JamesMurphy | Sep 06, 2010, 01:16 PM EDT
At least President Obama doesn't claim to be Irish, unlike a great many Americans, whose connections with the ould sod are tenuous to say the most. One "I'm Irish" colleague told me he thought his ancestors came from Donegal and said, "Isn't that near Cork?" Come on, who cares where one is from? What's important is whether one is a good person and is doing a good job. That's a claim that President Obama can clim to make without question.
jdi2269 | Sep 06, 2010, 12:26 PM EDT
CUT THE CRAP!! THIS MUSLIM IS FROM KENYA !!! EVEN IF IT WERE TRUE, WHICH IT ISN'T, WHY WOULD YOU BRAG ABOUT IT ???
borefield | Sep 06, 2010, 11:26 AM EDT
Did ya notice only the Irish are claiming the "smidge" of Irish blood in Obama. Don't hear the English, German or Belgian nations Jumping on the kinship bandwagon!!! I wonder why. Please STOP the nonsense about him being Irish. Write somthing interesting or positive about real Irish people.
hollabackgurl | Sep 06, 2010, 11:26 AM EDT
This article makes clear how deep his Irish roots run - in fact I'm willing to bet they're more genuinely Irish than the wingnuts posting hateful comments here. They shouldn't be so sure they'll have a victory in November when people have ample opportunity to see what a bunch of narrow minded racists they really are.
Rebelforce | Sep 06, 2010, 11:24 AM EDT
How incredibly shallow to automatically assume that just because the majority of Irish-Americans today no longer identify themselves with the Catholic church, that this must mean that the "majority" of Irish-Americans must have come from the Protestant tradition in Ireland. That's what you call lazy and shoddy historical research. It is not surprising that many of the nineteenth century Irish-Catholic immigrants who settled in an overwhelmingly Anglo-Germanic Protestant America would have fallen away from the despised Catholic faith. Barack Obama may today identify himself as Protestant, but that doesn't mean he's descended from Protestant Kenyans. Irish Bullshitsky indeed.

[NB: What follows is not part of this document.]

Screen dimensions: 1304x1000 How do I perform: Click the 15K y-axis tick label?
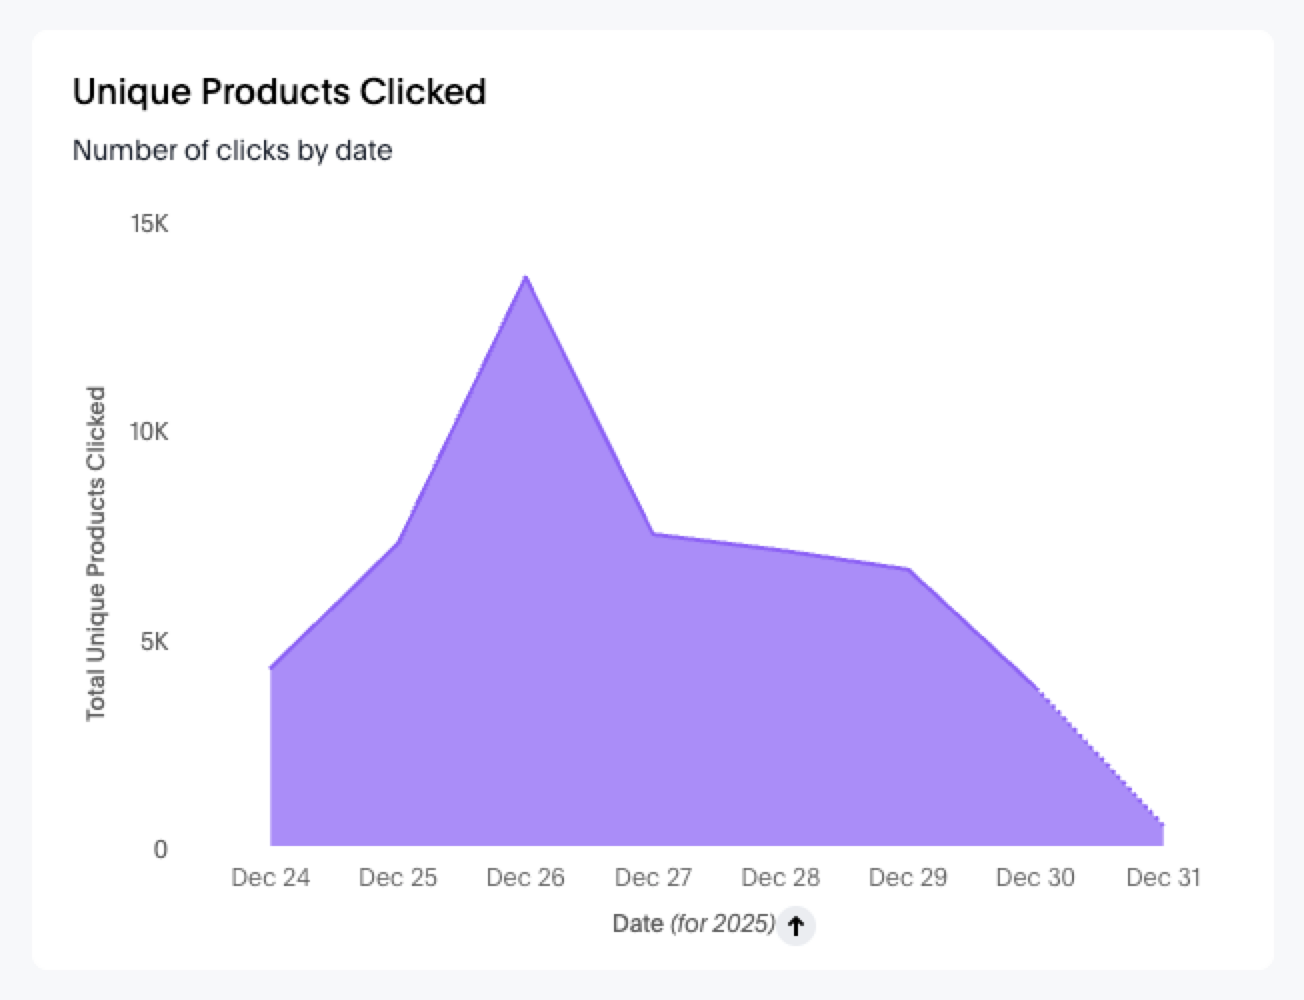tap(149, 223)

erieshark | Sep 06, 2010, 10:45 AM EDT
Good heavens - the Irish should embrace him. He is a poet, a writer, an orator, a skilled politician, a family man, and someone who overcame hardship (single mom) and ended up with a Harvard education. I am sorry but I thought America had turned the corner when he was elected but if anything it appears that some are more threatened than ever. Obama, you are welcome to celebrate your Irish roots!
DeaconJack | Sep 06, 2010, 10:42 AM EDT
Quite a slathering of Irish Bullshivisky!!
judiron | Sep 06, 2010, 09:32 AM EDT
what a joke, the only thing irish about that man is that he's an embarrassment to all irish people. Don't publish that garbage, it makes you look like a bunch of fools.
maloney | Sep 04, 2010, 12:57 PM EDT
Irish protestant, I don't think so. English protestant squating in Ireland.